What you should do → Write the records out once more, exactly as they are given.

(Collected data entries)
=== Begin Enclosure ===
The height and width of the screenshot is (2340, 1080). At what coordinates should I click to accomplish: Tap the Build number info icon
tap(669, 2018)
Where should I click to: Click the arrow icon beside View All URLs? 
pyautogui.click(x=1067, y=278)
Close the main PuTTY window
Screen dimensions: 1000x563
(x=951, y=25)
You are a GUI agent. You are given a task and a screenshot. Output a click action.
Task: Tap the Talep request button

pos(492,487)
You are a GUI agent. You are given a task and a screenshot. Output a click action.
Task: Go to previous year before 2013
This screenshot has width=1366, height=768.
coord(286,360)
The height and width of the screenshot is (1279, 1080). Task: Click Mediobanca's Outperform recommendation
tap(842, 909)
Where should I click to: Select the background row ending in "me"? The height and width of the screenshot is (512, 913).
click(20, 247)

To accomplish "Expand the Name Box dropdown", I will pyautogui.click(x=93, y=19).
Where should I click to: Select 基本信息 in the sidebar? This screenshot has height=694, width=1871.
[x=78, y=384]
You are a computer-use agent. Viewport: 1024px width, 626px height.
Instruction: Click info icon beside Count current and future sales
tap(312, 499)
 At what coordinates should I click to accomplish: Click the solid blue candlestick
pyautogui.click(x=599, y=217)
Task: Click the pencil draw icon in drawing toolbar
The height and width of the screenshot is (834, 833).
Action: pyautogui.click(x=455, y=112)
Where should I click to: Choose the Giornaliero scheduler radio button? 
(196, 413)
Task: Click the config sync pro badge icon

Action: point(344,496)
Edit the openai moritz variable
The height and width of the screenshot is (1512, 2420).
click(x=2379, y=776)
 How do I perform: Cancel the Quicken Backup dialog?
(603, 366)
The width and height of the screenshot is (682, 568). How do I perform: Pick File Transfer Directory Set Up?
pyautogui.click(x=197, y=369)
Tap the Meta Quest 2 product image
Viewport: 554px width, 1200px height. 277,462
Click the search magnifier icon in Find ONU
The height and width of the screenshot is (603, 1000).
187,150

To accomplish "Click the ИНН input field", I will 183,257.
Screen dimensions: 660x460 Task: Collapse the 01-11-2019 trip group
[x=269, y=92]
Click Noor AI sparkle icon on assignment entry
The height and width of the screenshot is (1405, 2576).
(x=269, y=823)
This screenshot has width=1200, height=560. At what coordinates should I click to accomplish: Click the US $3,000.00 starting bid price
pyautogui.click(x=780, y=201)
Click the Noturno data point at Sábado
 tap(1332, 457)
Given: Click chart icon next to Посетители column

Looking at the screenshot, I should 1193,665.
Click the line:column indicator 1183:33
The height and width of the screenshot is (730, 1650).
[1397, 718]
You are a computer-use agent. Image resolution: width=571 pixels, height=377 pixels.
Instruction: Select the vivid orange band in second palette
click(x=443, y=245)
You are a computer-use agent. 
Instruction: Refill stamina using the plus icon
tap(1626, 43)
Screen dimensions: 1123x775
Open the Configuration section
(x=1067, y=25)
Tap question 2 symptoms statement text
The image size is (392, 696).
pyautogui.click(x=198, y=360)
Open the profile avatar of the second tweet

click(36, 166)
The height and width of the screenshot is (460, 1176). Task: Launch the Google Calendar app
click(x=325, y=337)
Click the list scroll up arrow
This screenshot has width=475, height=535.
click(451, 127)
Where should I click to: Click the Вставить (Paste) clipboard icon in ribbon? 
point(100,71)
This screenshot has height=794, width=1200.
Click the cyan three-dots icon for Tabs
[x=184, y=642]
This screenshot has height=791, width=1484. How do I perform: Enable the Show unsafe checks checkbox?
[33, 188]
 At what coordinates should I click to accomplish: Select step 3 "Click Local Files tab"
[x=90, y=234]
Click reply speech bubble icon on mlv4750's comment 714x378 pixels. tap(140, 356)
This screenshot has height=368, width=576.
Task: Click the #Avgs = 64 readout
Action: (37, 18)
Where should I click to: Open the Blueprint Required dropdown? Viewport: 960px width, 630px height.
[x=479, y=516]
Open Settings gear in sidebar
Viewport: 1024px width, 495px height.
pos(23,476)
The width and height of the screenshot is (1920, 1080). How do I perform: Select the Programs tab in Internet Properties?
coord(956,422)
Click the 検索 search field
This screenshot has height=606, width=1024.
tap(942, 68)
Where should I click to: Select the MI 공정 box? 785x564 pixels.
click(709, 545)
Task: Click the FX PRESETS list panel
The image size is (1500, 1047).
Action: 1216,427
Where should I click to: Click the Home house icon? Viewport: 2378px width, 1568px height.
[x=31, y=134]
=== End Enclosure ===
Problem solution →
The height and width of the screenshot is (2340, 1080). At what coordinates should I click to accomplish: Tap the Build number info icon
tap(669, 2018)
Where should I click to: Click the arrow icon beside View All URLs? 
pyautogui.click(x=1067, y=278)
Close the main PuTTY window
Screen dimensions: 1000x563
(x=951, y=25)
You are a GUI agent. You are given a task and a screenshot. Output a click action.
Task: Tap the Talep request button

pos(492,487)
You are a GUI agent. You are given a task and a screenshot. Output a click action.
Task: Go to previous year before 2013
This screenshot has width=1366, height=768.
coord(286,360)
The height and width of the screenshot is (1279, 1080). Task: Click Mediobanca's Outperform recommendation
tap(842, 909)
Where should I click to: Select the background row ending in "me"? The height and width of the screenshot is (512, 913).
click(20, 247)

To accomplish "Expand the Name Box dropdown", I will pyautogui.click(x=93, y=19).
Where should I click to: Select 基本信息 in the sidebar? This screenshot has height=694, width=1871.
[x=78, y=384]
You are a computer-use agent. Viewport: 1024px width, 626px height.
Instruction: Click info icon beside Count current and future sales
tap(312, 499)
 At what coordinates should I click to accomplish: Click the solid blue candlestick
pyautogui.click(x=599, y=217)
Task: Click the pencil draw icon in drawing toolbar
The height and width of the screenshot is (834, 833).
Action: pyautogui.click(x=455, y=112)
Where should I click to: Choose the Giornaliero scheduler radio button? 
(196, 413)
Task: Click the config sync pro badge icon

Action: point(344,496)
Edit the openai moritz variable
The height and width of the screenshot is (1512, 2420).
click(x=2379, y=776)
 How do I perform: Cancel the Quicken Backup dialog?
(603, 366)
The width and height of the screenshot is (682, 568). How do I perform: Pick File Transfer Directory Set Up?
pyautogui.click(x=197, y=369)
Tap the Meta Quest 2 product image
Viewport: 554px width, 1200px height. 277,462
Click the search magnifier icon in Find ONU
The height and width of the screenshot is (603, 1000).
187,150

To accomplish "Click the ИНН input field", I will 183,257.
Screen dimensions: 660x460 Task: Collapse the 01-11-2019 trip group
[x=269, y=92]
Click Noor AI sparkle icon on assignment entry
The height and width of the screenshot is (1405, 2576).
(x=269, y=823)
This screenshot has width=1200, height=560. At what coordinates should I click to accomplish: Click the US $3,000.00 starting bid price
pyautogui.click(x=780, y=201)
Click the Noturno data point at Sábado
 tap(1332, 457)
Given: Click chart icon next to Посетители column

Looking at the screenshot, I should 1193,665.
Click the line:column indicator 1183:33
The height and width of the screenshot is (730, 1650).
[1397, 718]
You are a computer-use agent. Image resolution: width=571 pixels, height=377 pixels.
Instruction: Select the vivid orange band in second palette
click(x=443, y=245)
You are a computer-use agent. 
Instruction: Refill stamina using the plus icon
tap(1626, 43)
Screen dimensions: 1123x775
Open the Configuration section
(x=1067, y=25)
Tap question 2 symptoms statement text
The image size is (392, 696).
pyautogui.click(x=198, y=360)
Open the profile avatar of the second tweet

click(36, 166)
The height and width of the screenshot is (460, 1176). Task: Launch the Google Calendar app
click(x=325, y=337)
Click the list scroll up arrow
This screenshot has width=475, height=535.
click(451, 127)
Where should I click to: Click the Вставить (Paste) clipboard icon in ribbon? 
point(100,71)
This screenshot has height=794, width=1200.
Click the cyan three-dots icon for Tabs
[x=184, y=642]
This screenshot has height=791, width=1484. How do I perform: Enable the Show unsafe checks checkbox?
[33, 188]
 At what coordinates should I click to accomplish: Select step 3 "Click Local Files tab"
[x=90, y=234]
Click reply speech bubble icon on mlv4750's comment 714x378 pixels. tap(140, 356)
This screenshot has height=368, width=576.
Task: Click the #Avgs = 64 readout
Action: (37, 18)
Where should I click to: Open the Blueprint Required dropdown? Viewport: 960px width, 630px height.
[x=479, y=516]
Open Settings gear in sidebar
Viewport: 1024px width, 495px height.
pos(23,476)
The width and height of the screenshot is (1920, 1080). How do I perform: Select the Programs tab in Internet Properties?
coord(956,422)
Click the 検索 search field
This screenshot has height=606, width=1024.
tap(942, 68)
Where should I click to: Select the MI 공정 box? 785x564 pixels.
click(709, 545)
Task: Click the FX PRESETS list panel
The image size is (1500, 1047).
Action: 1216,427
Where should I click to: Click the Home house icon? Viewport: 2378px width, 1568px height.
[x=31, y=134]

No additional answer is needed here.